Dans la cité chinoise

Afin d'étendre la distribution d'eau potable à la cité chinoise, par souci d'hygiène publique mais aussi pour le profit espéré, la ‘Shanghai Waterworks Company’ soumet des propositions au Daotai de Shanghai. Les autorités et la population chinoises ne sont toutefois pas prêtes à un tel changement ; le prix de l'eau proposé est trop élevé pour la population chinoise et la guilde des transporteurs d'eau s’oppose à ce système qui entraînerait la perte de sa source de revenu et fait obstacle à l’installation des canalisations.
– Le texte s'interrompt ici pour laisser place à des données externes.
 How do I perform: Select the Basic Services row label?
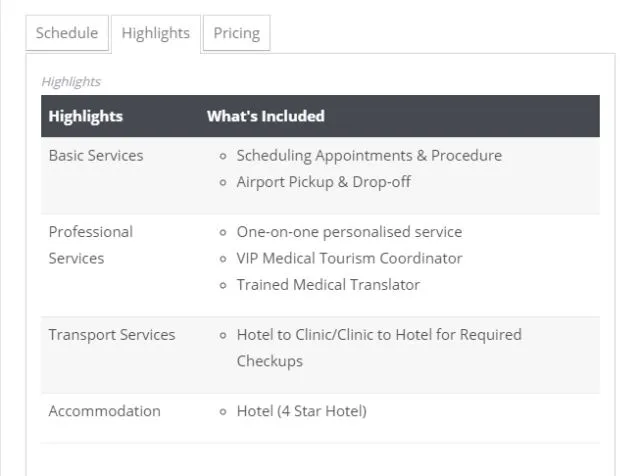(96, 156)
Ces conflits, inhérents à tout processus de modernisation, se retrouvent aussi à Tianjin : les porteurs d’eau y font pression sur la société anglaise en refusant d’évacuer les eaux sales de leurs clients ; ils parviennent à maintenir leur travail en transportant l’eau des bornes-fontaines, installées par la société, aux résidents chinois. 419

La municipalité chinoise de Shanghai défend les avantages du système d'eau potable à l’aide de publicités publiées dans le Shen Bao 420 , lorsqu’une entreprise chinoise prend ce marché dans la ville chinoise. En 1902, est construite une usine assurant la distribution en eau potable, financée par un homme d’affaires chinois. Nanshi est la première zone à être approvisionnée ; en 1911, la zone de Zhabei possède à son tour une usine qui fournit de l'eau potable aux foyers et on installe des fontaines d'eau à l'extérieur des maisons, plusieurs foyers pouvant ainsi s'y approvisionner. En 1928, la zone de Jiangwan est incluse dans le réseau et en 1937, dans la zone de Pudong, est installé un système de distribution d’eau potable. Dans les années 30, le réseau de distribution en eau potable s’étend à la majorité du territoire de la ville de Shanghai. Cette amélioration des conditions de vie est principalement le fait des ports ouverts où les notables chinois sont influencés par les infrastructures installées sur les concessions. Sous le régime nationaliste, ils sont sollicités par la municipalité du Grand Shanghai pour financer l’usine de traitement des eaux de Pudong. 421 Selon un ingénieur hong-kongais, l'approvisionnement en eau potable a un rapport direct avec l'allongement de l'espérance de vie moyenne enregistrée chez les Shanghaiens. 422 La création, au sein de la municipalité du Grand Shanghai, du Bureau des Utilités Publiques marque un tournant dans l’amélioration du système de distribution d’eau. Son directeur, Huang Bai-qiao, prend l’initiative en lançant une enquête sur la qualité de l’eau produite par les deux usines chinoises ; celle-ci étant mauvaise, un laboratoire de contrôle des eaux est installé dans chaque entreprise où des analyses sont effectuées tous les jours afin de vérifier la pureté de l’eau ; les résultats sont transmis au Bureau des Utilités Publiques qui les compare aux résultats des analyses venant des laboratoires des concessions, ce qui permet de présenter les mêmes critères de qualité que les services sanitaires voisins. Grâce à l’action de la municipalité, qui fait pression sur les deux entreprises, la qualité de l’eau peut ainsi s’améliorer. 423

Notes
419.

Delphine Spicq, ‘La politique de l’eau et de l’hydraulique urbaine dans la plaine du Nord de la Chine: le cas de Tianjin, 1900-1949’, p 96 et 120.

420.

Xin Ping, Cong Shanghai faxian lishi : xiandaihua jincheng zhong de Shanghairen ji che shehui shenghuo 1927-1937, (Découvrir l’histoire à partir de Shanghai : la vie social des shanghaiens dans le processus de modernisation), Shanghai, Renmin Chubanshe, 1996, Article du Shen Bao, le 15 février 1884, p 380.

421.

Christian Henriot, Shanghai 1927-1937 , Elites Locales et Modernisation dans la Chine Nationaliste , Paris, Editions de l’EHESS, 1991, p 205.

422.

Christian Henriot, op.cit., p 380.

423.

Christian Henriot, Shanghai 1927-1937 , p 206.